Using the entries that follow, collect the lines where the word "swatch" appears.

"""

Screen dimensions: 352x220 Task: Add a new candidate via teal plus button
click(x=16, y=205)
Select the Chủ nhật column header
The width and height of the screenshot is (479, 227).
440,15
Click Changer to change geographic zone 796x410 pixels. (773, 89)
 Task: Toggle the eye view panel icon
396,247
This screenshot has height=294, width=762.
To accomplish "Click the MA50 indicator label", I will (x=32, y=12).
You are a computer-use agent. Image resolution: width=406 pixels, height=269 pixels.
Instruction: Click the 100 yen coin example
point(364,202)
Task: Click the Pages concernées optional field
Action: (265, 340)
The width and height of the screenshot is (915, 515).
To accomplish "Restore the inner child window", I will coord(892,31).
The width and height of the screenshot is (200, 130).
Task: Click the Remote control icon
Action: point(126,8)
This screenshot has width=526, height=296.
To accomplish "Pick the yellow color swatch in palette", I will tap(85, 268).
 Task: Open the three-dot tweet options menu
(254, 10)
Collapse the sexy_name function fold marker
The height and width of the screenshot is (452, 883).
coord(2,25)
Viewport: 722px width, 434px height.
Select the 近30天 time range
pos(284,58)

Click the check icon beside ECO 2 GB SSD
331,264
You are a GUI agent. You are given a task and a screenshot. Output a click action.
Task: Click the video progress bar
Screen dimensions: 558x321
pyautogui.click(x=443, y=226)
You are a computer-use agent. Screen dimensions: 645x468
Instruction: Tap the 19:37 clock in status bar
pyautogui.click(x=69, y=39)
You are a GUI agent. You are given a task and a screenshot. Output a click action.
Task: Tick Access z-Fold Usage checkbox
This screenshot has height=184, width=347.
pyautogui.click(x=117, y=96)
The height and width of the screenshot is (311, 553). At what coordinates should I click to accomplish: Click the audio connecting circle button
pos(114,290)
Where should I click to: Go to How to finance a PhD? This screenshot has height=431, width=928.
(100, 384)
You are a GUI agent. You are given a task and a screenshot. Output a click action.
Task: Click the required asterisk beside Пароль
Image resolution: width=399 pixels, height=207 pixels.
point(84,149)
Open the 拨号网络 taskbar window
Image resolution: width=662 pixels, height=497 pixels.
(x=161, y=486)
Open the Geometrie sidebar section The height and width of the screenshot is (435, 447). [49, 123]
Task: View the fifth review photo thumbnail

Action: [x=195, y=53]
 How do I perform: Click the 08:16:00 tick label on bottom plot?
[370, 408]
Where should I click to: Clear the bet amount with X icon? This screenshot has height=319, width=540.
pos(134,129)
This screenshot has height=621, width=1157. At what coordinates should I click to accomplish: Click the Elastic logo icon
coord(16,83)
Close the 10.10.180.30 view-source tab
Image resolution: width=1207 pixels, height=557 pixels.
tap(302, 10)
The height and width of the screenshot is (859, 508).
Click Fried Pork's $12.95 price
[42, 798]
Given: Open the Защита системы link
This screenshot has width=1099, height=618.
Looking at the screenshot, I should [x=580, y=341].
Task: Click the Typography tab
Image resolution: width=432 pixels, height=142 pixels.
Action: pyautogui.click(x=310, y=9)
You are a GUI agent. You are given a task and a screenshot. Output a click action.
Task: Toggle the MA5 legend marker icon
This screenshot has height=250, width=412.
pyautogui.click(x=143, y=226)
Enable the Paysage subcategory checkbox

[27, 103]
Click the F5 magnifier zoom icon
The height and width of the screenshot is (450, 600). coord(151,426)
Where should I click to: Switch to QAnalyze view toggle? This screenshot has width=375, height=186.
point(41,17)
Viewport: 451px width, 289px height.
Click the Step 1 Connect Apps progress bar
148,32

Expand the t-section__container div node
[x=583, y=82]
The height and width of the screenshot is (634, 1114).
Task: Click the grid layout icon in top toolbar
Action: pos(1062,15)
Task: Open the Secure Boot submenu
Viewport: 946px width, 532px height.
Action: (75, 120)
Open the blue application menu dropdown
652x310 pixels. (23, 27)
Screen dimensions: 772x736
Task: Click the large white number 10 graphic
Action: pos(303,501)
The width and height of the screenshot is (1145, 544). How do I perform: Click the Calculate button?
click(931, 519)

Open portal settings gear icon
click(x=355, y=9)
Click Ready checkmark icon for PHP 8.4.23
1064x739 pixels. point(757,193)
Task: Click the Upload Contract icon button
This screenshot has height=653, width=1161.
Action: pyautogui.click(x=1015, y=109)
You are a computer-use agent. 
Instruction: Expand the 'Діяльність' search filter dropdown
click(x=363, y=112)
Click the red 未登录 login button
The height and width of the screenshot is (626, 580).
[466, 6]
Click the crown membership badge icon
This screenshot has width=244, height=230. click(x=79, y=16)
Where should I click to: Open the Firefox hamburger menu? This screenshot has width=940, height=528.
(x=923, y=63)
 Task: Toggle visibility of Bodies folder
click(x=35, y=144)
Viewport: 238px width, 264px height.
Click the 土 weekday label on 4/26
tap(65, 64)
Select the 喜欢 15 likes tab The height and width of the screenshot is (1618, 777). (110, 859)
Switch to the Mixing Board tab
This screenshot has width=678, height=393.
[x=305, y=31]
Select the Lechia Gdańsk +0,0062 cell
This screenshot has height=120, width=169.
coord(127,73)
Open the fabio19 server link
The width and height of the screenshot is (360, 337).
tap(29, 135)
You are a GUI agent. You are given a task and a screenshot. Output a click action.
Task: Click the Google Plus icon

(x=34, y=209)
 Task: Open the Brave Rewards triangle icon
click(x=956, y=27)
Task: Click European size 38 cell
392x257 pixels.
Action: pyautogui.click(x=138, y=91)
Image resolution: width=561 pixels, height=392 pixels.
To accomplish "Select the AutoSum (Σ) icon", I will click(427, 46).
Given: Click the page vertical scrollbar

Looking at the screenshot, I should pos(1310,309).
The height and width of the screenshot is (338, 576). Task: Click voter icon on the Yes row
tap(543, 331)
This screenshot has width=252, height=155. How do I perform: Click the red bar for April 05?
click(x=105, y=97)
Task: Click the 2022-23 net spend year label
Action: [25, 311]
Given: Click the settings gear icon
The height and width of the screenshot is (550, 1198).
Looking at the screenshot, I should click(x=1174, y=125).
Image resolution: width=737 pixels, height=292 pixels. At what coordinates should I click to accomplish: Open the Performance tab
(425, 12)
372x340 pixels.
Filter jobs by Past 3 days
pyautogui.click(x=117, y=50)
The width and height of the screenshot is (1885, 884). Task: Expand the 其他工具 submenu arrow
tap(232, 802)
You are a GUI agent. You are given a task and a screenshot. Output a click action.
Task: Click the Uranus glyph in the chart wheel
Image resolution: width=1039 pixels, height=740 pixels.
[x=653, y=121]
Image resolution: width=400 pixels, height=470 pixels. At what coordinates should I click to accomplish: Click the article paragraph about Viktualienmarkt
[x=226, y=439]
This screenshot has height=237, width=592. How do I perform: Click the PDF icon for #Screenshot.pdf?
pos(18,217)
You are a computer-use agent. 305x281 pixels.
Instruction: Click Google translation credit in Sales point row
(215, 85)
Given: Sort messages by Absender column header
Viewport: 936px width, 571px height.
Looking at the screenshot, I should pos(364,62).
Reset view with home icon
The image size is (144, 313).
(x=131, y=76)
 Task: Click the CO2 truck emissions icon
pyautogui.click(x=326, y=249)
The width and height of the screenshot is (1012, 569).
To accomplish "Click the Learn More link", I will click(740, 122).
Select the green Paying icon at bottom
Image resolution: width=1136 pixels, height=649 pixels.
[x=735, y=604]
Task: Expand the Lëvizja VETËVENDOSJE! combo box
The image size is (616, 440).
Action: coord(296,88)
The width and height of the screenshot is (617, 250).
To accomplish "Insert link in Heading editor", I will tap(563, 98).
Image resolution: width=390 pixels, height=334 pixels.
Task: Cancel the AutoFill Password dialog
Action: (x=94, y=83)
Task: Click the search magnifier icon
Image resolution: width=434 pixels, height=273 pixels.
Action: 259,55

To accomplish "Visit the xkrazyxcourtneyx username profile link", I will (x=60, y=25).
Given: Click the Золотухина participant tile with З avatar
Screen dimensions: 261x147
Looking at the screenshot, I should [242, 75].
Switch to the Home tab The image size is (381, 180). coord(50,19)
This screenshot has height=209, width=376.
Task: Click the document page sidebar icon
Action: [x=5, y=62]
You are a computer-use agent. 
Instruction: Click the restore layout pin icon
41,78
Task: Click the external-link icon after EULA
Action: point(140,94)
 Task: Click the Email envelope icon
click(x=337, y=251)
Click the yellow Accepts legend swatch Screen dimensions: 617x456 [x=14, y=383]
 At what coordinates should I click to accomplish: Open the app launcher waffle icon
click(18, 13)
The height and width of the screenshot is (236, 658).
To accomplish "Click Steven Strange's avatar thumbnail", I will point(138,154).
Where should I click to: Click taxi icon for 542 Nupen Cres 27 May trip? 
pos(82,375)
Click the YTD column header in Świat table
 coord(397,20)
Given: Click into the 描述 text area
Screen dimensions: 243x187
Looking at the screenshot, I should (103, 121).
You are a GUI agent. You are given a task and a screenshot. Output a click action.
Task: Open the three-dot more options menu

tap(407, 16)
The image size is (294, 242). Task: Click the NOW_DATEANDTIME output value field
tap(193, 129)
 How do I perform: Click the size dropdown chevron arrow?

"""

_SOLVED EXERCISE_
To accomplish "Pick the yellow color swatch in palette", I will tap(85, 268).
Click the yellow Accepts legend swatch Screen dimensions: 617x456 [x=14, y=383]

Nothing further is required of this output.